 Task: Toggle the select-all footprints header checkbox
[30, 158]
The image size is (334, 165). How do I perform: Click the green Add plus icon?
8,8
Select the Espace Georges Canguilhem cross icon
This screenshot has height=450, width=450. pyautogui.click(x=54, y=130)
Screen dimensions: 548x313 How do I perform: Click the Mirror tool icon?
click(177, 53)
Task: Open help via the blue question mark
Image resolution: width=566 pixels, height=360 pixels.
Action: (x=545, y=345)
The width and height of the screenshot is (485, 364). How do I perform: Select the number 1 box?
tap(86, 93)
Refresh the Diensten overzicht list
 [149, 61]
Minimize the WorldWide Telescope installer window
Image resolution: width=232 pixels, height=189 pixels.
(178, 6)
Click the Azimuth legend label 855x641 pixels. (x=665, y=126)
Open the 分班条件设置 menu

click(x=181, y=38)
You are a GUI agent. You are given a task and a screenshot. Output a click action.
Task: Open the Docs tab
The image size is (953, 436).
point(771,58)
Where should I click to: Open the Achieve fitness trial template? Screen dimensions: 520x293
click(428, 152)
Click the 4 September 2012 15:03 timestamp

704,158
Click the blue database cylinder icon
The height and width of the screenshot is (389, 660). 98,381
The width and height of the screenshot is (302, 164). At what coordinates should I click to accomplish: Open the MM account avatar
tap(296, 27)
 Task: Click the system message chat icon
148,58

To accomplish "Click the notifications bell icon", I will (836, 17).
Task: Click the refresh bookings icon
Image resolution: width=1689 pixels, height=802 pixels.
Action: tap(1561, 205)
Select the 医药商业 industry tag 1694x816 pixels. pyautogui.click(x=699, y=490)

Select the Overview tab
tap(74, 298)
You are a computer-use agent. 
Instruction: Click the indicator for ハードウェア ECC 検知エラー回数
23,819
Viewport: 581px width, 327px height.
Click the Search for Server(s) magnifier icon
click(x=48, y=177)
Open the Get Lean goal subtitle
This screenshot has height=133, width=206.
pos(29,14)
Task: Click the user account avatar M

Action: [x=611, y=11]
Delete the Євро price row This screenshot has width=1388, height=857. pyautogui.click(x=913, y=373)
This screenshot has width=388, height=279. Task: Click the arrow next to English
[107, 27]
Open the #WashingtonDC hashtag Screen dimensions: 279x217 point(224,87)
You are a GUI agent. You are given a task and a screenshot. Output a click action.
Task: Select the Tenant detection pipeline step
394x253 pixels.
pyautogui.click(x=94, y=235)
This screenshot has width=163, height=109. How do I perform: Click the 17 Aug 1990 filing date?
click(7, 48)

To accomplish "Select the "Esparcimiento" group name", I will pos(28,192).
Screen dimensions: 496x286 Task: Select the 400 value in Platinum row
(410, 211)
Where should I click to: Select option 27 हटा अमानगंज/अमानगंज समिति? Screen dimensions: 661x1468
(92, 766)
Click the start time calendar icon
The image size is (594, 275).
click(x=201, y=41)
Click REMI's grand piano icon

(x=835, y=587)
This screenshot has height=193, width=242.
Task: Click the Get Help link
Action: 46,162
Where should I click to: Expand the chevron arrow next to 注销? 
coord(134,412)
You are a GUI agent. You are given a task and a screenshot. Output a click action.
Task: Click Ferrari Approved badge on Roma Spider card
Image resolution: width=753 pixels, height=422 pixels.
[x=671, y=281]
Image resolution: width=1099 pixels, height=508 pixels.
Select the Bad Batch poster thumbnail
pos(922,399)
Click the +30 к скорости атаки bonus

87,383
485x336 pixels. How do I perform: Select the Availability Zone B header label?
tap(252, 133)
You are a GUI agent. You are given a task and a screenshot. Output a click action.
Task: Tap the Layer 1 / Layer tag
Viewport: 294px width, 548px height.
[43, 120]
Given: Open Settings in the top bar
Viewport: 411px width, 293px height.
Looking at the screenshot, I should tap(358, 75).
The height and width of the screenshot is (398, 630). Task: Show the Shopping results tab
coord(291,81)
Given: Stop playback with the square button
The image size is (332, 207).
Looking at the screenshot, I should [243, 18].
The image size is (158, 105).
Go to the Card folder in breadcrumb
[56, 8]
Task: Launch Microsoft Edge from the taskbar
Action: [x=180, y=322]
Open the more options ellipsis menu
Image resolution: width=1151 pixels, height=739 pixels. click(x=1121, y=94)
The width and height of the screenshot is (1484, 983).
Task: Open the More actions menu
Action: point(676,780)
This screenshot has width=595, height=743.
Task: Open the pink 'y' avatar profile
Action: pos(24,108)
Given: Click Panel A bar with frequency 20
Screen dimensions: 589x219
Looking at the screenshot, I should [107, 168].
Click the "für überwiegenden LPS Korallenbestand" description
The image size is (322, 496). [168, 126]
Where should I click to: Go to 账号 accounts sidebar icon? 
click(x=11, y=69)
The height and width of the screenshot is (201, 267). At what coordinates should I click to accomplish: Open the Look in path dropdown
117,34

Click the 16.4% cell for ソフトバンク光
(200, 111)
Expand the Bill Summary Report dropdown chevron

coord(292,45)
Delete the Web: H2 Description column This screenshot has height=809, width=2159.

◆ **Task item**:
Would you retype the lines above from the one with "485x336 pixels. How" down to the one with "The image size is (158, 105).", word for word, both ends included and no other lines?

◆ **Task result**:
485x336 pixels. How do I perform: Select the Availability Zone B header label?
tap(252, 133)
You are a GUI agent. You are given a task and a screenshot. Output a click action.
Task: Tap the Layer 1 / Layer tag
Viewport: 294px width, 548px height.
[43, 120]
Given: Open Settings in the top bar
Viewport: 411px width, 293px height.
Looking at the screenshot, I should tap(358, 75).
The height and width of the screenshot is (398, 630). Task: Show the Shopping results tab
coord(291,81)
Given: Stop playback with the square button
The image size is (332, 207).
Looking at the screenshot, I should [243, 18].
The image size is (158, 105).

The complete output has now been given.